Bombay HC strikes down Centre’s fact check unit

Wednesday 25th September 2024 07:13 EDT
 

Describing it as an infringement on the right to equality and freedom of speech, Bombay high court quashed the amended Information Technology rules enabling the Centre to set up its own fact check unit (FCU) and flag social media content about its functioning as ‘fake, false or misleading’.

Holding the FCU to be unconstitutional, Justice A S Chandurkar of the Bombay High Court – who served as ‘tie-breaker judge’ after a division bench in Jan 2024 delivered a split verdict – described the expression, ‘fake, false and misleading’ as ‘vague and overbroad’.

“The FCU in a sense is an arbiter in its own cause,” said Justice Chandurkar, echoing the view of Justice Patel who had on Jan 31, 2024, struck down the rule as unconstitutional for its vagueness and disproportionality. Justice Patel had differed with Justice Neela Gokhale, on the two-judge bench that heard the matter and arrived at a split verdict, thus bringing it before a third judge. Justice Chandurkar said the FCU rule would have “a chilling effect” on individuals as well as intermediaries; the new rule could have led to loss of ‘safe harbour’ against legal action for social media platforms if FCU-flagged content was not acted upon.

The FCU rule is sans safeguards to prevent its abuse, said Justice Chandurkar, rejecting the Centre’s stand that making the FCU’s findings subject to a legal challenge was a safeguard.

“Under the right to freedom of speech and expression, there is no further ‘right to the truth’, nor is it the responsibility of the State to ensure that citizens are entitled only to ‘information’ that is not fake or false or misleading as identified by the FCU,” the HC said.

The judge also said there was no rationale to undertake an exercise in determining whether information related to the business of the Central govt is either fake or false or misleading when in digital form, but not doing the same when such information is in print.

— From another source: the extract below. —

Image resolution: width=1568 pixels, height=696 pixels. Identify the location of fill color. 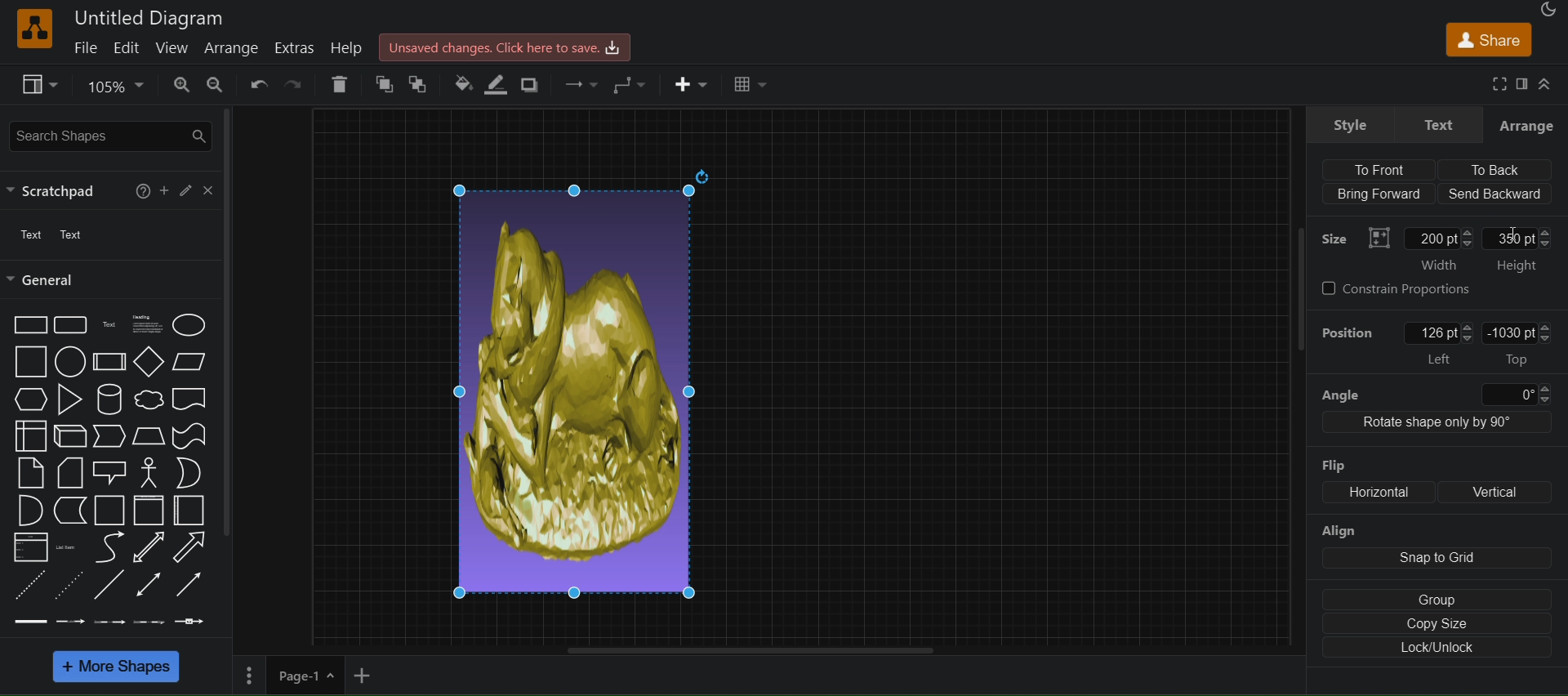
(462, 85).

Justice Chandurkar in a 99 page opinion accepted all major contentions raised by comedian Kunal Kamra and others who challenged its constitutional validity, citing its “chilling effect” on fundamental rights. The judge said he agreed with arguments put forward by senior counsel Arvind Datar and advocates Shadan Farasat and Gautam Bhatia that the rule violated Article 14 (right to equality), Article 19 (1) (a) (freedom of speech), and Article 19(1)(g) (freedom of trade) of the Constitution.